The paper examines, in particular, fairness and investor protection issues that may arise from the use of such methods. It sets the groundwork for a wide discussion with participants in the mutual fund and financial services industries as well as with the general public, who are all invited to submit their comments before April 12, 2013.
The preliminary discussion triggered by the paper will serve as a starting point for public consultations and round tables that are expected to be held throughout the rest of 2013, to be followed, where warranted, by regulatory amendments that will change current practices.
The paper paints a detailed portrait of the types of fees paid by investors purchasing mutual funds, classifying them in two categories. In addition to initial front- and back-end sales charges, there are ongoing fees, such as the management fees charged by a mutual fund’s manager and the fees incurred by the mutual fund itself that are paid out of the fund’s assets (and, therefore, indirectly by the investors).

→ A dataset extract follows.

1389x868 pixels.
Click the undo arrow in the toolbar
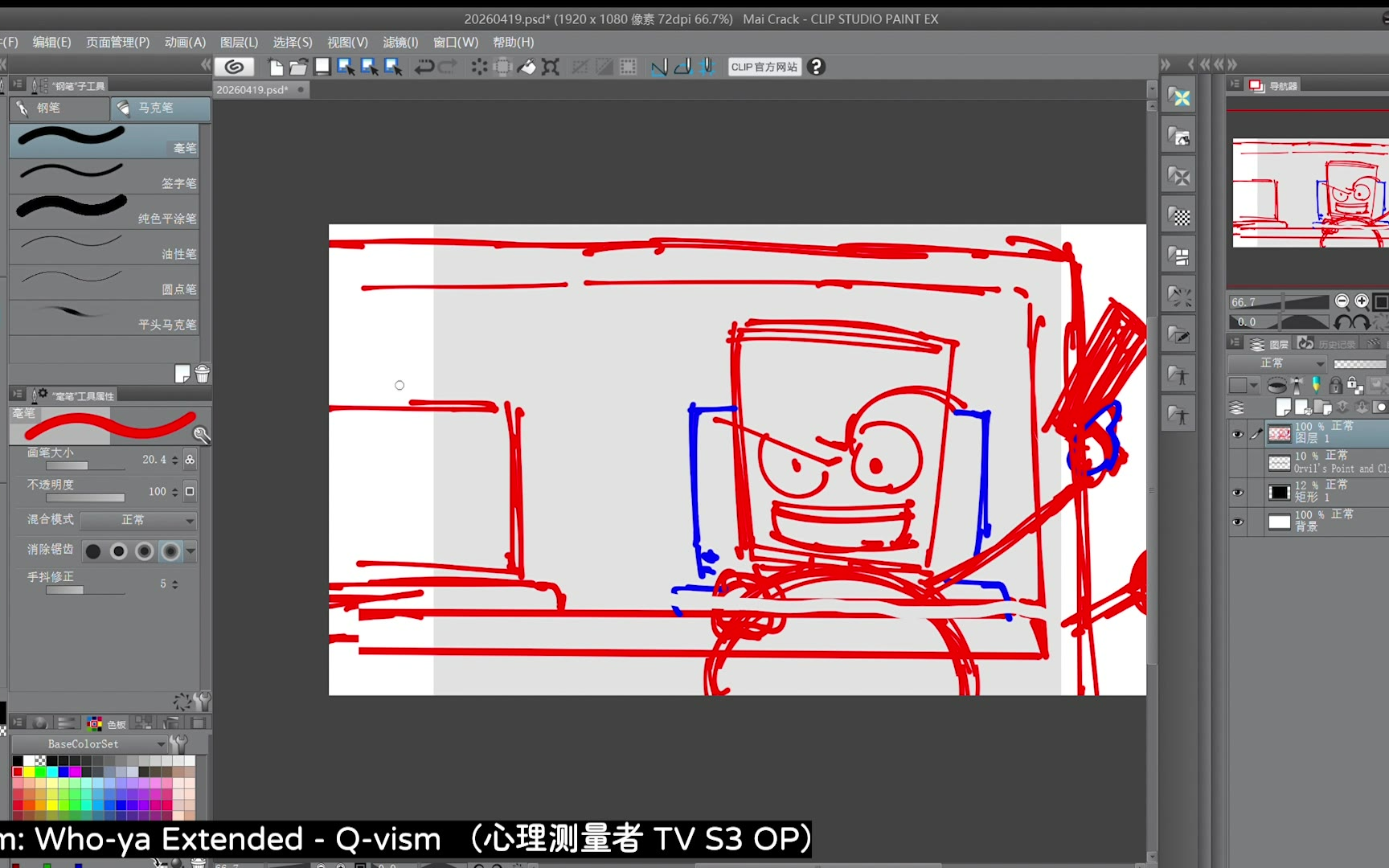424,67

Out of the management fees paid by a mutual fund to a manager, a trailing commission is negotiated and paid by the manager to dealers as compensation for ongoing services to be rendered to investors while they hold units of the mutual fund.

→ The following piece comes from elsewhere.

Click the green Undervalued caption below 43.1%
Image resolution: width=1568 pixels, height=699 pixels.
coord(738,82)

These trailing commissions, which represented 27% of dealers’ compensation in 1996, rose sharply to 64% of their compensation in 2011. As these commissions are not paid directly to the dealers by investors, retail investors are “seeing” less and less of the cost of distribution. Despite the increase in this form of compensation to dealers, the CSA states it has not observed any commensurate increase in the services that dealers provide to their clients or, indeed, any other benefit.

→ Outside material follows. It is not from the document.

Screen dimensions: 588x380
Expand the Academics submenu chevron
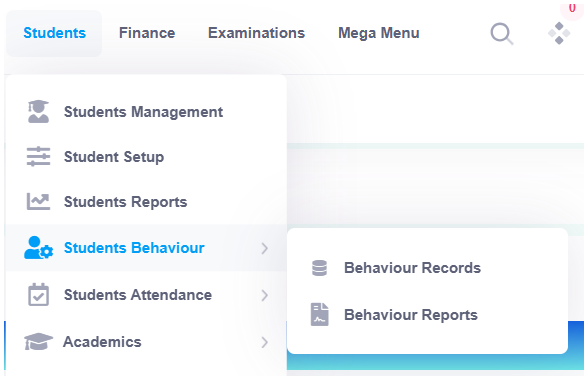tap(265, 342)
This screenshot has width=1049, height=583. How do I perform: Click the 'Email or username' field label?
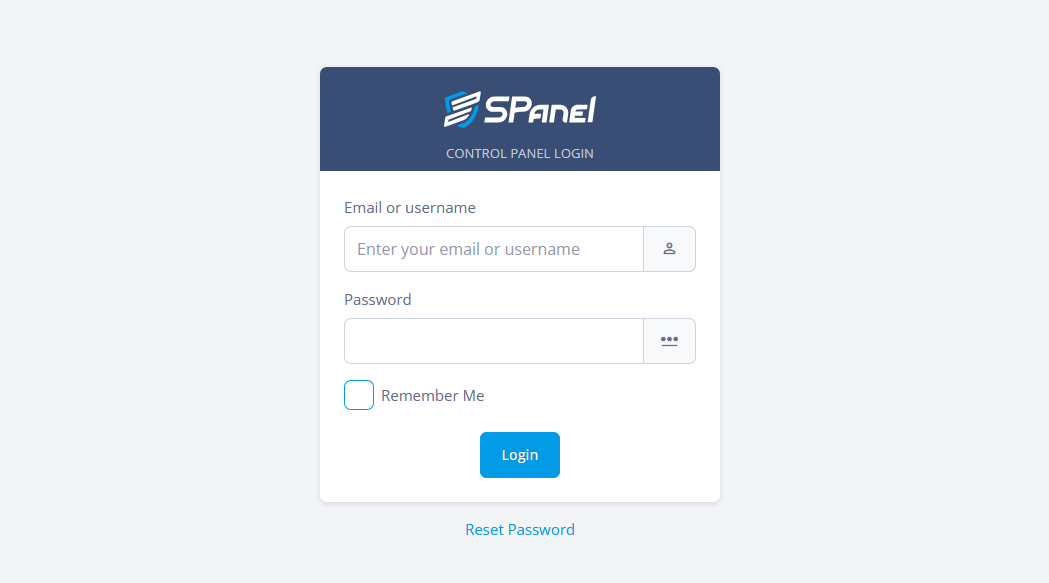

In years past, and for the various reasons invoked in the paper, front-end sales charges paid directly by investors have progressively been replaced by trailing commissions that investors pay indirectly, often without their knowledge.
Even if trailing commissions are disclosed in a prospectus or fund fact as a percentage of the mutual fund’s assets, the information does not relate directly to the investor’s account. The CSA is sensitive to and aware of the public’s concern over the scope and impact that these hidden fees have on the individual clients’ accounts.
Another concern is the conflict of interest that dealers face when they are deciding whether or not to keep a mutual fund in a client’s account, and they have to choose between the suitability of this investment for that client and the related value of its trailing commission as compared to that of another mutual fund.
Some initiatives have already been implemented, such as CRM II amending Regulation 31-103, which requires the regular disclosure of information on the costs and performance of client portfolios. Another one is a project proposing the imposition of a fiduciary duty on dealers to their clients.
The CSA is now considering following the example set by the United Kingdom’s Financial Services Authority by prohibiting trailing commissions outright, with all of the radical consequences such a measure would have on dealers who, in Canada, increasingly rely on these commissions as a source of compensation.
Other options invoked in the paper include setting a cap on the amount of assets being managed by a mutual fund that can be used to calculate the trailing commission, or determining the minimum services that must be rendered by the dealer in order to earn such a commission. Mutual funds may also be required to create a class of units that is exempted from both trailing commissions and the services related thereto. Finally, requiring separate disclosure and invoicing of trailing commissions by managers to mutual funds is also under consideration.
The CSA expects that comments received on the options proposed in this paper will help it better articulate its position on the various options proposed. Although the deadline for submitting comments is April 12, 2013, very few comments have yet been posted on the CSA’s web sites.
While it is true that none of the proposed options will be adopted any time soon due to the serious consequences to the industry that have to be assessed, this is precisely why industry comments that will guide the CSA towards positive solutions from the very outset will allow the CSA to quickly focus the discussion on the real issues.